[Source records — start]
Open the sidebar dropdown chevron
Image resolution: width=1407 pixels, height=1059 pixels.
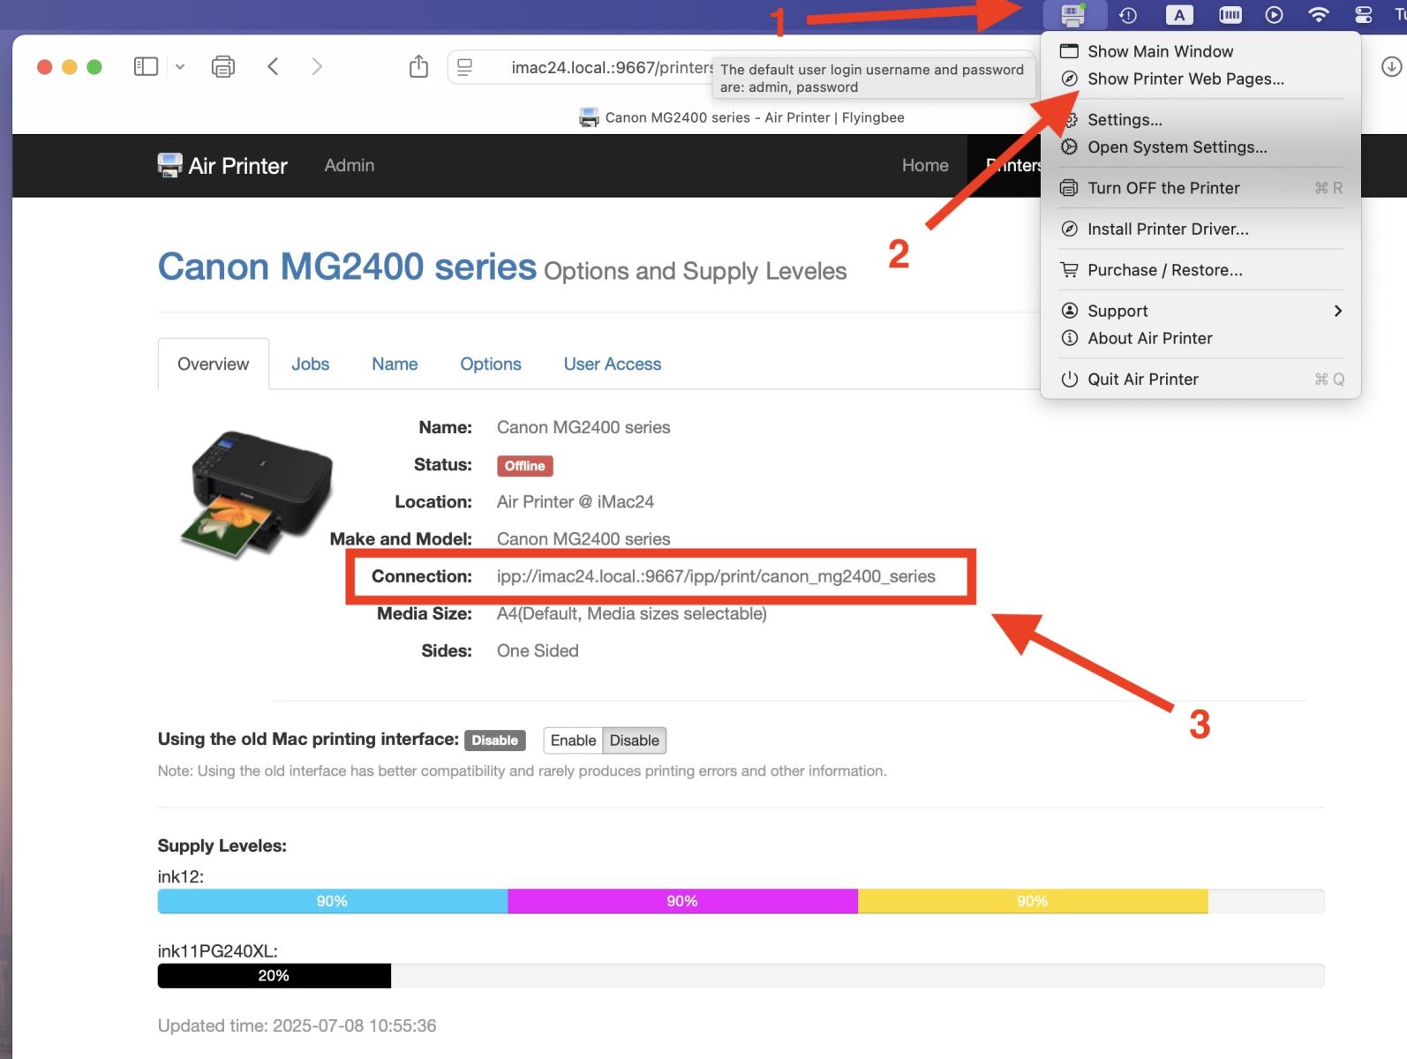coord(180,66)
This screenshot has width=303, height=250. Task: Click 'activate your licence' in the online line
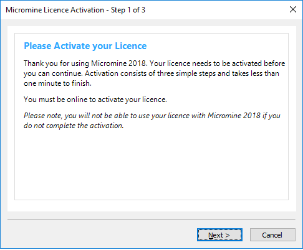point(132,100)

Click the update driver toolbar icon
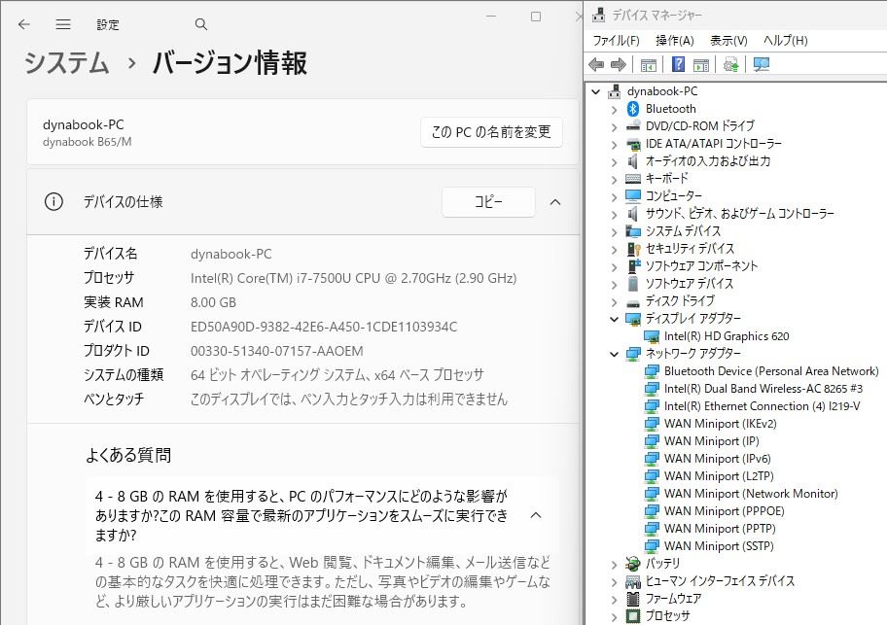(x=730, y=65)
[Source records — finish]
[Source records — start]
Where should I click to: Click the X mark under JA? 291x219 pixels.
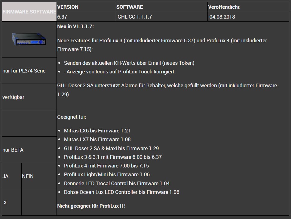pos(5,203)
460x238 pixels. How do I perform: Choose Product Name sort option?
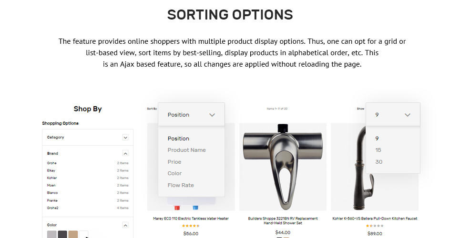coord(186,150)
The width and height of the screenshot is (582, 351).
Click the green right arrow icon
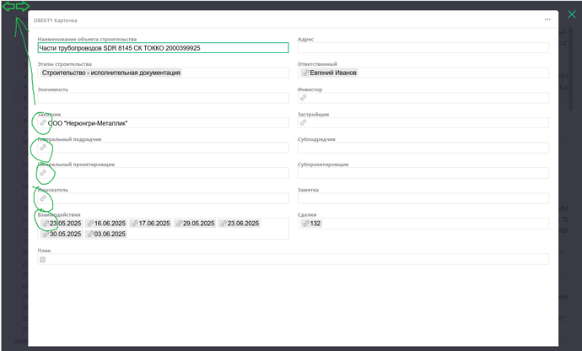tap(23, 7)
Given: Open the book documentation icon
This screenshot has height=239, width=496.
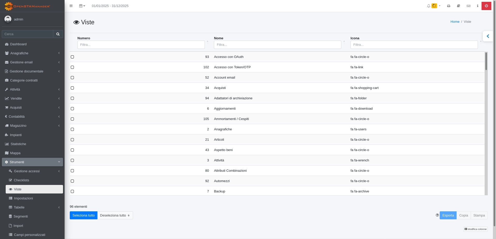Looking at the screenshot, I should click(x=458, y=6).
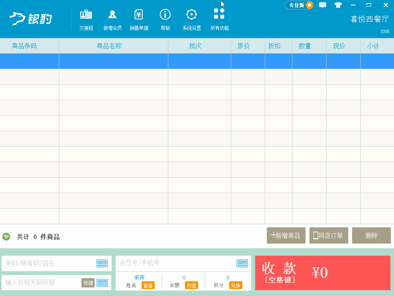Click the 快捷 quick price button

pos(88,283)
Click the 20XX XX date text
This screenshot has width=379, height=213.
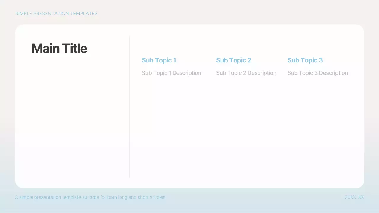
[Source records — finish]
[Source records — start]
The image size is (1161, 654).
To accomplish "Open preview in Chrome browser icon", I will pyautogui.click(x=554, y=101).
[Source records — finish]
Count every line of the material above that includes "Open", giving the total without any other words.

3